In a mini-reshuffle in the spring of 2012, Giles was made Minister for the Arts. He was so laughably unsuited to the role that his appointment was itself a grim warning. I remembered his father’s sad comical stare, across the bonnet of his red Citroën DS, ‘It pains me to say it, but my son has no sense of beauty.’ In fact Mark was deployed, in a cynical way, to justify the decision. In The Times it said, ‘Giles Hadlow, as the son of the famous collector and cultural benefactor Mark Hadlow, grew up in an environment where a feeling for art and music was paramount – all of which will stand him in good stead as Minister for the Arts.’
And then, for a while, we kept seeing Giles, on his busy, rather threatening appearances in a world he had hitherto ignored, if not scorned. He had the rueful but undeflectable manner of all hard-line exponents of ‘austerity’. He was there, in effect, to give the Arts a good kicking, while parading in another kind of virtue, that of protecting his sector from a worse kicking yet, ‘seeing what he could do’, ‘putting in very urgent pleas’ to the Chancellor of the Exchequer, with whom in fact he fervently agreed. We were in the crowd at the British Museum one evening, when a major exhibition of European goldsmiths’ work was being opened; Richard had co-edited the catalogue, and we smiled and sidled our way through a nice jostling mix of groomed lenders, officials and aficionados – discussions in German, Catalan greetings, a gathering roar of polyglot talk in the echoing concourse. A tentative drawl, very loud, through a microphone brought us all, over five or six seconds, to attention: the speeches . . . accepted, even welcomed, for a minute or two, as a time-honoured ritual, that confirmed the significance of being present. First, briefly and brilliantly, the Director, and then the head of the German museum where the show would be seen next, whose own team were out in force and applauded him warmly. That was it, the talk started up again, and the Director, with a hint of apology as he raised his voice to ask for our attention, called the Right Honourable Giles Hadlow to the microphone. The Brits knew who Giles was well enough, but to the European guests he was a never-heard-of sixty-something in a double-breasted suit, the sort of speaker you barely pretend to put up with as you try to catch the eye of the wine-waiter working through the briefly quietened crowd. I couldn’t tell if he was aware of his own insignificance to these guests – I thought I glimpsed it, the little indurated reflex of defiance in the face of our disdain, which always brought out the sadist in Giles, the more or less subtle reminders that he had the power and we didn’t.
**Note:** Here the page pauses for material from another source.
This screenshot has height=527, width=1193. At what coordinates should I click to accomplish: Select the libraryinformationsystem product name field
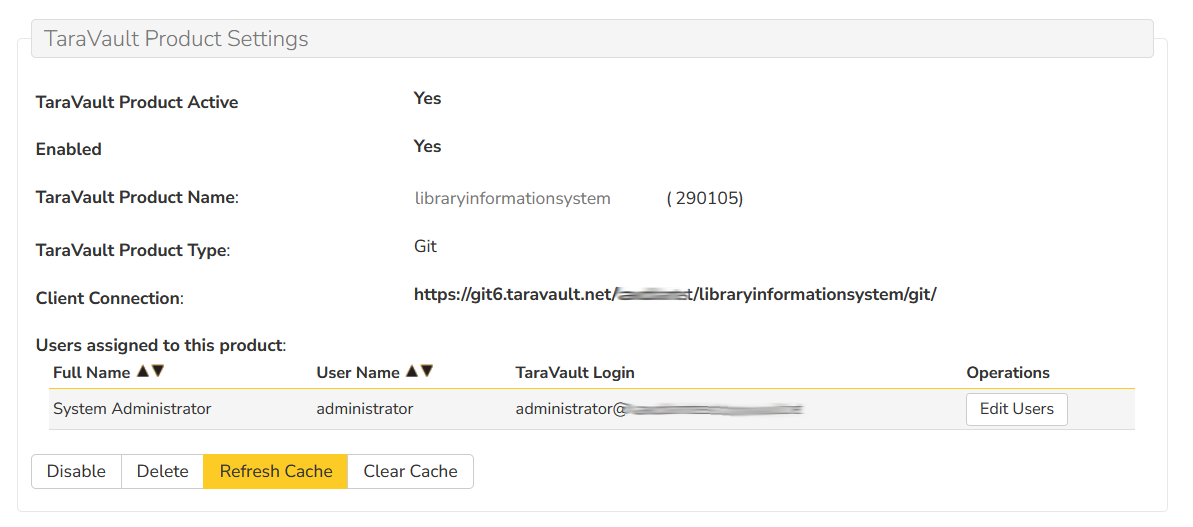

Of course he was happy to take credit for the exhibition, and he put over resolutely, as his own thoughts, what were clearly the main points of a well-researched briefing. The years-long efforts of the curators, the frustrated diplomacy and excited last-minute additions to the catalogue, which I’d learned about from Richard, were quite reasonably unknown to Giles. The show was the thing, with its spotlit vitrines of gold masks, cups and amulets, and the government was ready to bask in its accumulated glow. ‘We’re tightening our belts in the Arts sector,’ said Giles, ‘as every one of us is in all areas of life. But we’re committed to delivering a leaner, better future for our theatres and orchestras and arts organizations.’ I think it was the first time I’d heard the cant use of ‘deliver’ – which over the following years came insidiously to mean its opposite, to mean ‘take away’. The Director stood near him and a little behind, eyes raised as if both listening and looking beyond Giles to better and saner times. Giles’s speech wasn’t long, but the grip of boredom was nearly instantaneous, and murmurs of talk resuming at the back of the crowd in Italian and German were spread by the echo of the space into a larger mutiny, freeing others to start talking too. He had the microphone and we didn’t, he sensed the collective resistance and rode over it, but there was something wounded, and dangerous, in his smile as he was winding up. I blanked out what he said, tipped my head back and gazed at the great glass dome. Beyond it, in the slow transition of dusk, silver planes could be seen escaping, bright in the last sun above the darkening city.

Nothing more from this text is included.